**PROBLEM SET**
1/ In the forum thread requesting a gradient eraser for Lightroom, why would the view switch to a Graduated Filter Overlay with the red mask active by default when the linked brush option is selected? Answer in one to three sentences.
2/ Write the next part of the forum thread requesting a gradient eraser for Lightroom, picking up after its final sentence.

**SELECTED TEXT**
P: Gradient Eraser Request

  • April 3, 2011
  • 29 replies
  • 1010 views

Would love to be abel to erase away gradients in Lightroom. For example the gradient is great on straightforward landscapes such as lakes with an even horizon. But if there is a mountain or a tree the gradient effect looks artificial. I need to be able to areas or conceal areas where I do not want the gradient effect would be fabulous!

29 replies

Participant
June 22, 2012
Dynamic fitting of NDG filters would be a great feature for landscape photographers.
Inspiring
February 8, 2012
I often take natural light pictures in a stage setting. The subject is properly exposed but part of the background is overexposed. I usually go to Photoshop to blend the exposers. It would be much easier to apply the filter in Lightroom and erase the properly exposed part.

HL

Inspiring
February 6, 2012
Fantastic idea!
Participant
January 18, 2012
Graduated filters and brush filters are great in LR3 and much better in LR4b. However, I think that the graduated filters deserve the sort of control that the brush filters have.

Specifically, that once the grad filter is added, it could be further adjusted by adding to and especially removing from, with a brush tool.

For it to work, the brush tool would only affect the Alpha-channel that the grad filter created and not the underlying image.

Adobe could engineer it so that a right-click over the selected grad filter pin would create a (linked) brush option. When the option is selected, the view switches to a Graduated Filter Overlay (by default with the red mask active to remind you that you are adjusting the grad filter), and the tool has switched from the grad tool to an adjustment brush that only works on the grad filter.

You add to the grad filter by brushing, or by holding option/alt-brush to remove the grad filter. Using the flow/density modify tools would give great control in the same way that brushing a mask in a Photoshop adjustment layer does.

If you want to work on the grad filter directly (without the Overlay mask) then just keying O will switch to that view. Right clicking the grad filter pin gives you the option to switch back to standard grad filter behaviour.

If you now re-adjust the grad filter, the brush adjustments would need to stay in place relative to the pixels, not the grad filter.

**DATASET CONTENT**

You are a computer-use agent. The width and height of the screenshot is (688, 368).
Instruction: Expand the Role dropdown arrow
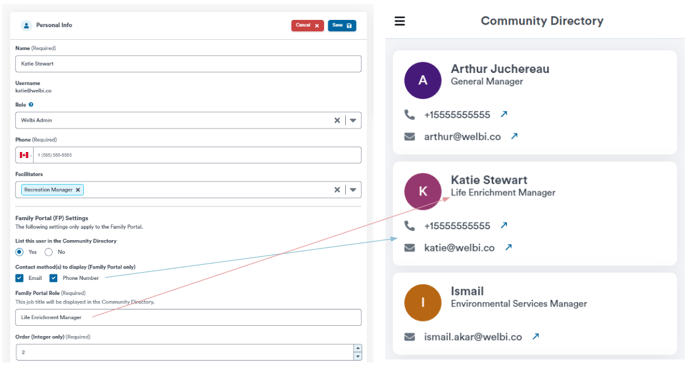pyautogui.click(x=353, y=120)
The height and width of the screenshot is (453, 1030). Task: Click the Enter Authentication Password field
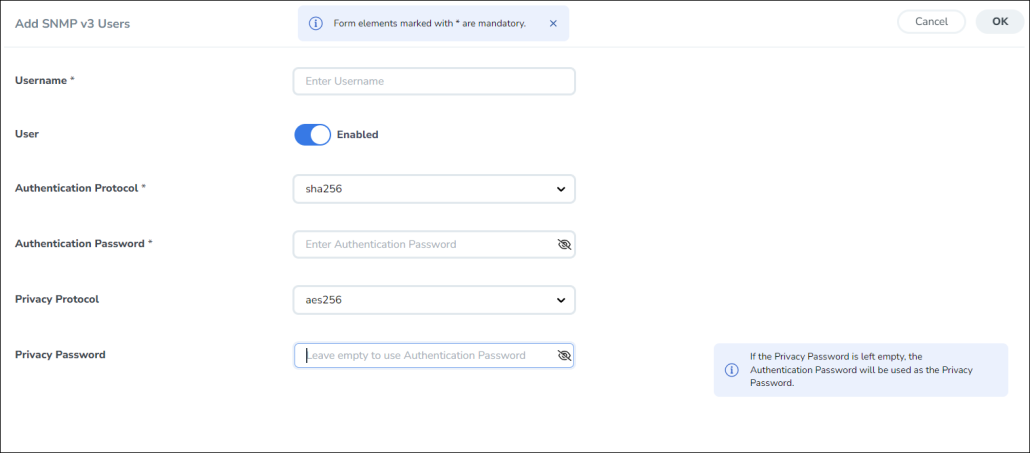[x=424, y=244]
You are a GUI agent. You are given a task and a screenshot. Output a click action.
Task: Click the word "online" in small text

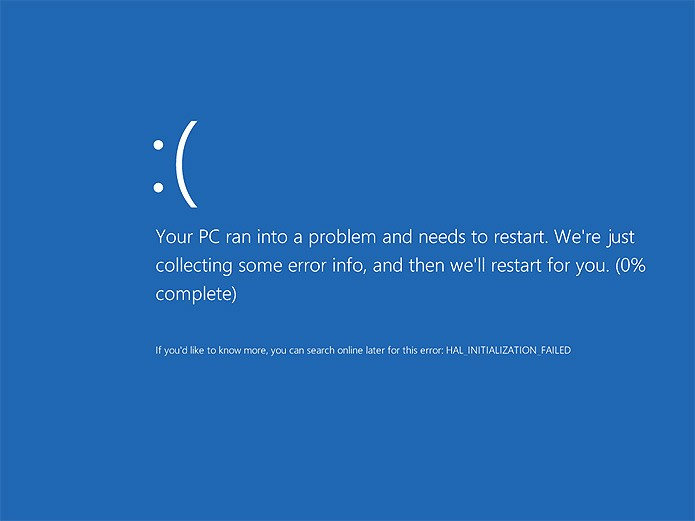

**RESULTS IN ORDER**
1/ The red mask would be active by default to remind you that you are adjusting the graduated filter. At that point the tool has switched from the grad tool to an adjustment brush that works only on the grad filter.

2/
If a further grad filter is placed over the brushed in area, a right click on the pin could load the previously placed alpha-channel brush adjustment so that a carefully brushed mask doesn't have to be created from scratch again.

Maybe this is complicating things too much, but hey! Sounds feasible and useful. Right?

Another useful addition to the adjustment brush is to have Shift-clicks to do contiguous straight lines, consistent with the way shift-brushes work in Photoshop. Very useful for deselecting grad-filtered or brushed areas around buildings and products.

Inspiring
January 17, 2012
It had never even occurred to me to be able to name the pins! BRILLIANT! And SO easy to implement!

Adobe, I can't think of a reason why at least this aspect couldn't make it into LR4 Final. Particularly since we have to do so much layering and stacking of different adjustment brushes and gradients to accomplish what we really want to with this tool. The ability to label these adjustments for future reference would really help.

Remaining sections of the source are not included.